Now the ancient temple city of Sambor Prei Kuk in Cambodia is finally ready for a renaissance -- and is teasing tourists to its forest-cocooned ruins.
Cloistered by trees and linked by winding dirt trails, the site has played second fiddle to its much bigger cousin to the west -- Angkor Wat -- Cambodia's top tourist destination.
But in July it gained a listing by the UNESCO World Heritage, promising a tourist bonanza that could breathe new life into a once-thriving 6th and 7th century metropolis.
For now the tourist infrastructure is basic.
The ancient city in central Kampong Thom province lies down a pot-holed road where a few food hawkers cluster beneath umbrellas in the dusty parking lot.

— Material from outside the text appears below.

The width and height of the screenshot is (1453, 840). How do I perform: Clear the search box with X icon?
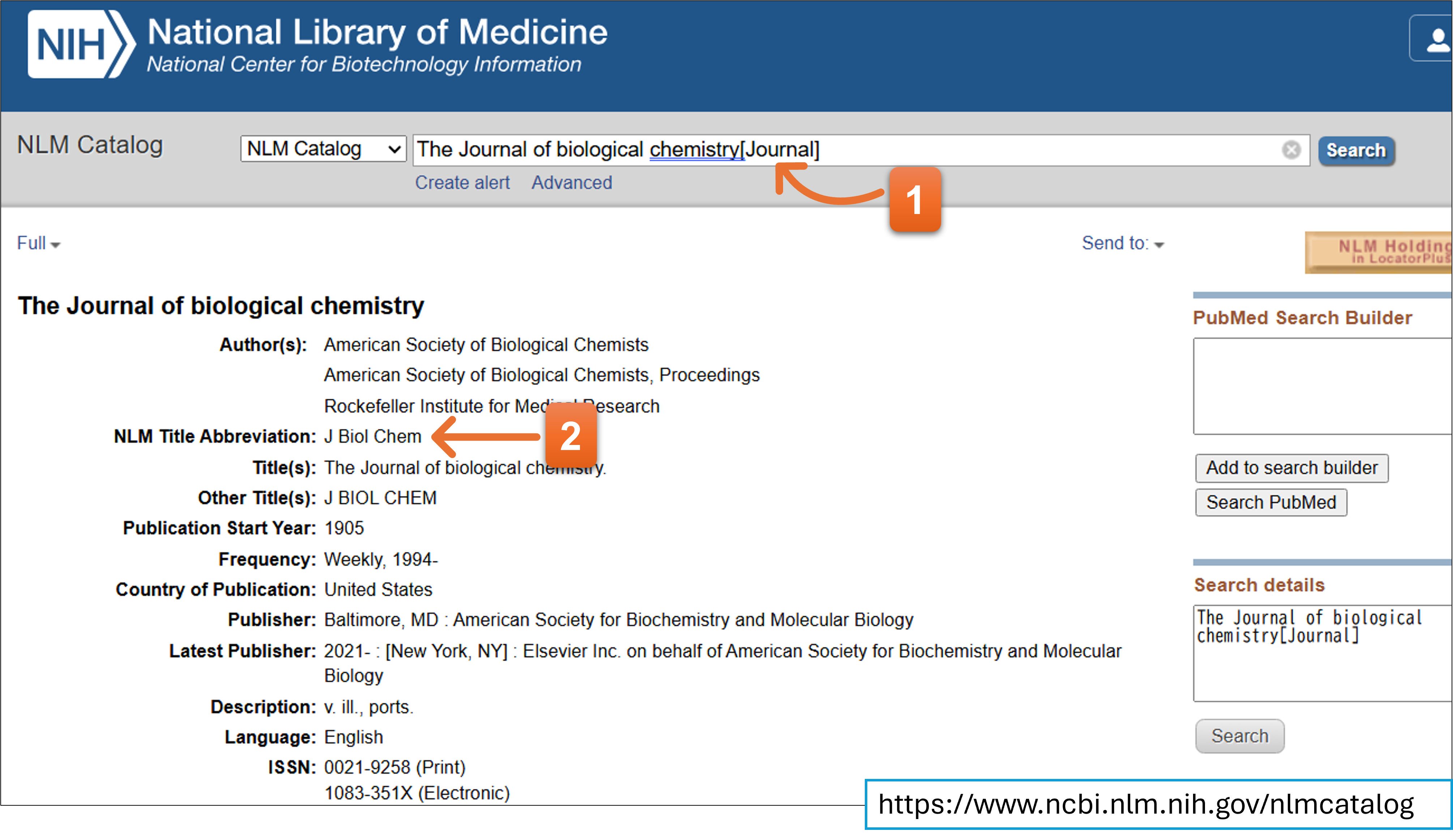(x=1291, y=150)
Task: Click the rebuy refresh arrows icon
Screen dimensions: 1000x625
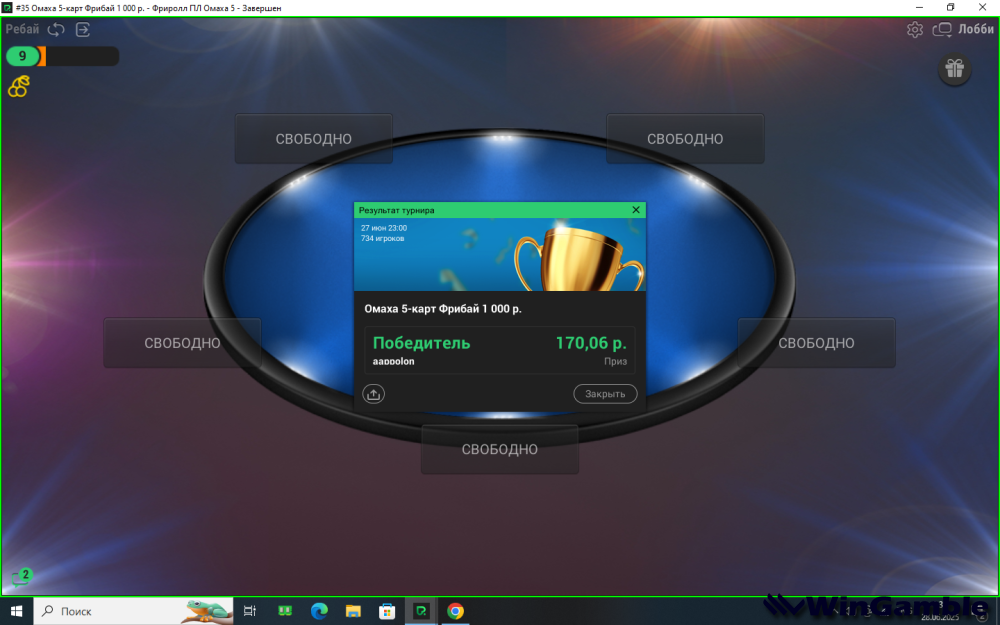Action: pos(56,30)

Several tour guides lounge around a small booth servicing a growing fleet of tour buses that arrive, for now, mainly on weekends.
"We are very happy and we were so surprised that this site has been listed," said 45-year-old Mao Sambath, who has been making the hour-long motorcycle ride to sell a spread of tropical fruits to backpackers and Chinese tour groups.

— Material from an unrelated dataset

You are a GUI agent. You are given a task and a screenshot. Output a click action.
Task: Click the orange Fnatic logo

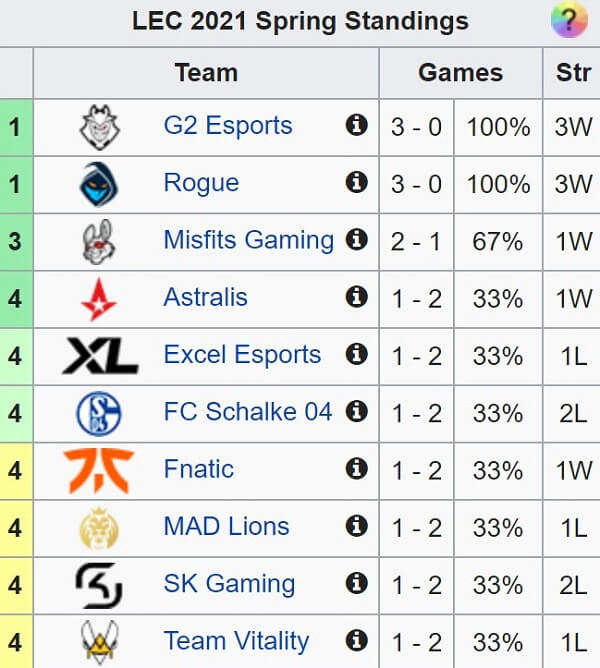pos(98,470)
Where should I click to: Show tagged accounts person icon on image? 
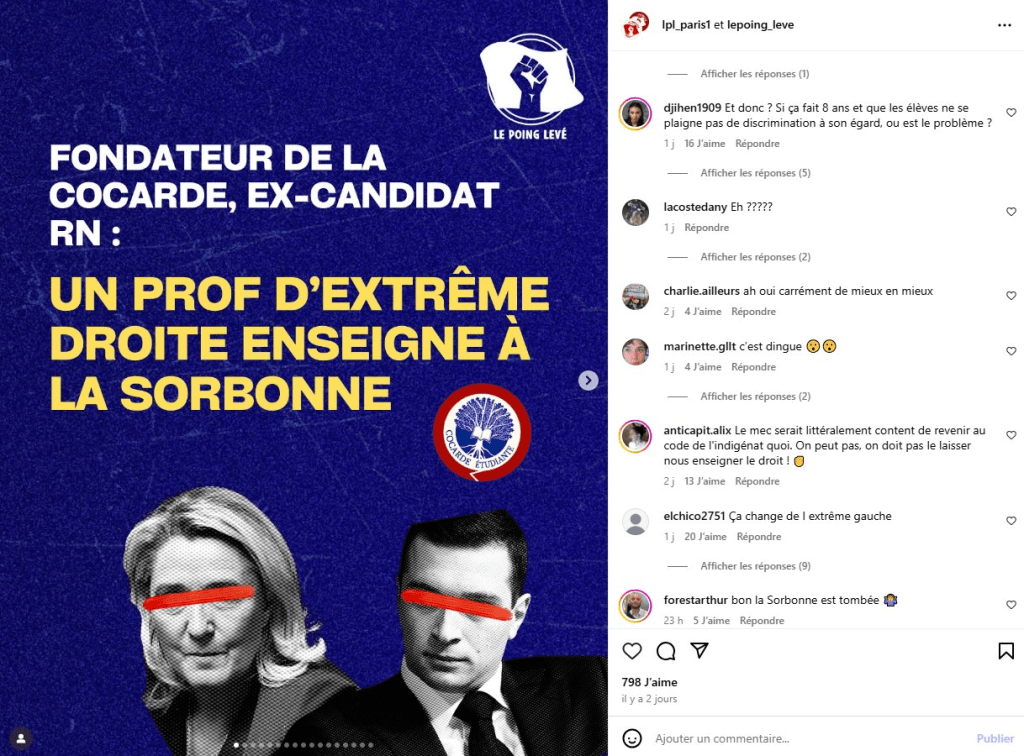(x=21, y=738)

Sambor Prei Kuk, which means "the temple in the richness of the forest", boasts nearly 300 brick temples and heaps of ruins across a 25 square kilometre (nine square mile) compound.
The city, some 200 kilometres (120 miles) north of Phnom Penh, was once the seat of the Chenla kingdom that flourished in the 6th and 7th centuries before the height of the Khmer Empire that raised the mega-city of Angkor.

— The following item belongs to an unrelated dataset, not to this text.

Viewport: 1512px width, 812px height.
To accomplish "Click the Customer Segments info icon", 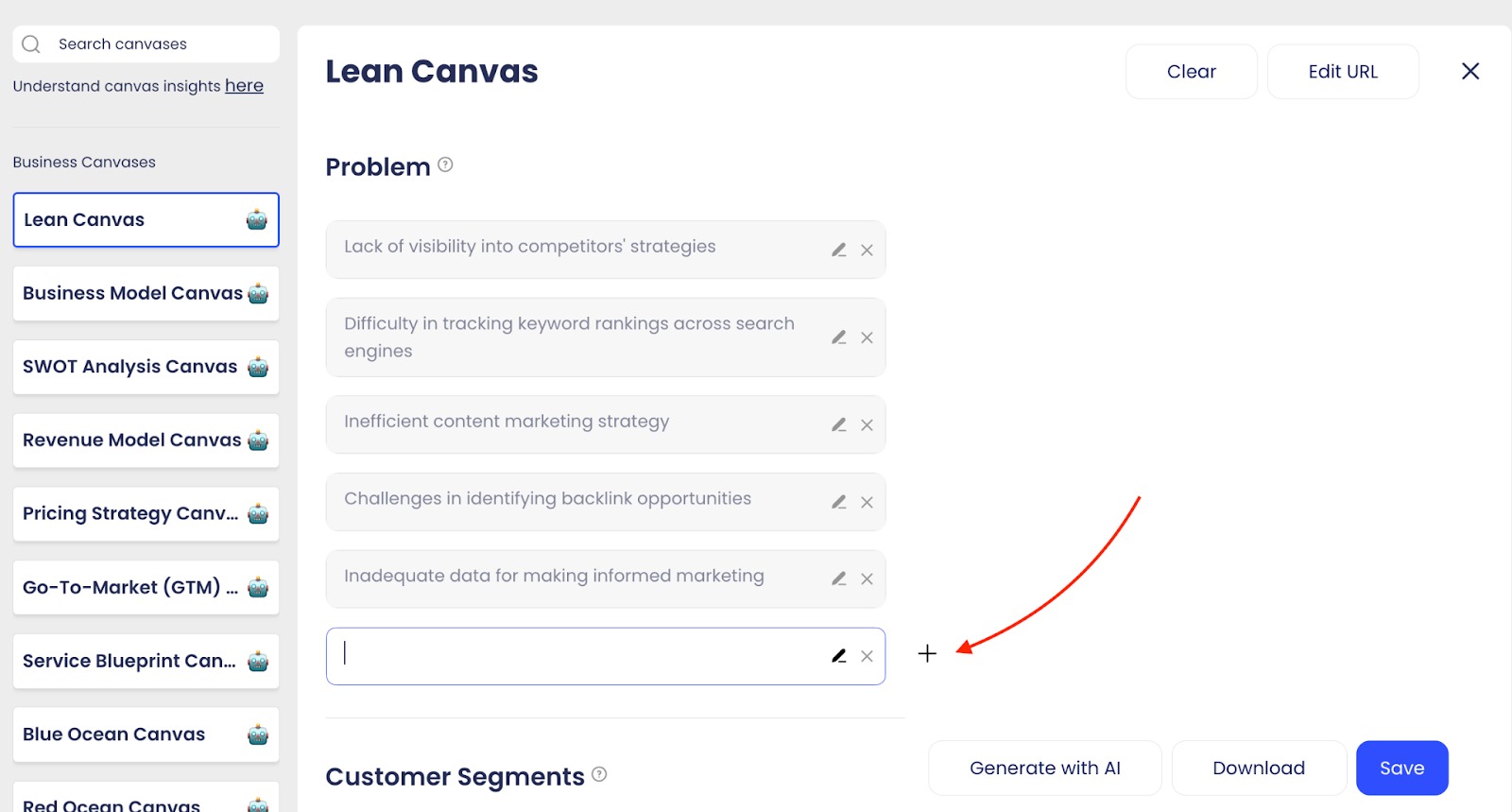I will pyautogui.click(x=599, y=774).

The temples were rediscovered by French scholars in the 1880s when Cambodia was part of France's Indochina empire.
It took decades to pare back tree roots and lumps of earth that had consumed the monuments over the centuries.
But the excavation halted as Cambodia fell into war, with a hailstorm of US bombs hitting the area during the Vietnam War in the 1970s, leaving behind hundreds of craters.
Destruction continued under Cambodia's ruthless Khmer Rouge regime, whose soldiers still held the area into the 1980s as looters ransacked heirlooms from the site.
After the violence subsided in the late 1990s, restoration efforts were rebooted.
With help of Japanese partners, conservationists spent decades hacking back trees and stabilising the structures.
"It was very different when I first started to work in this area," said Lay Alex, a baby-faced 24-year-old who began leading tours a decade ago.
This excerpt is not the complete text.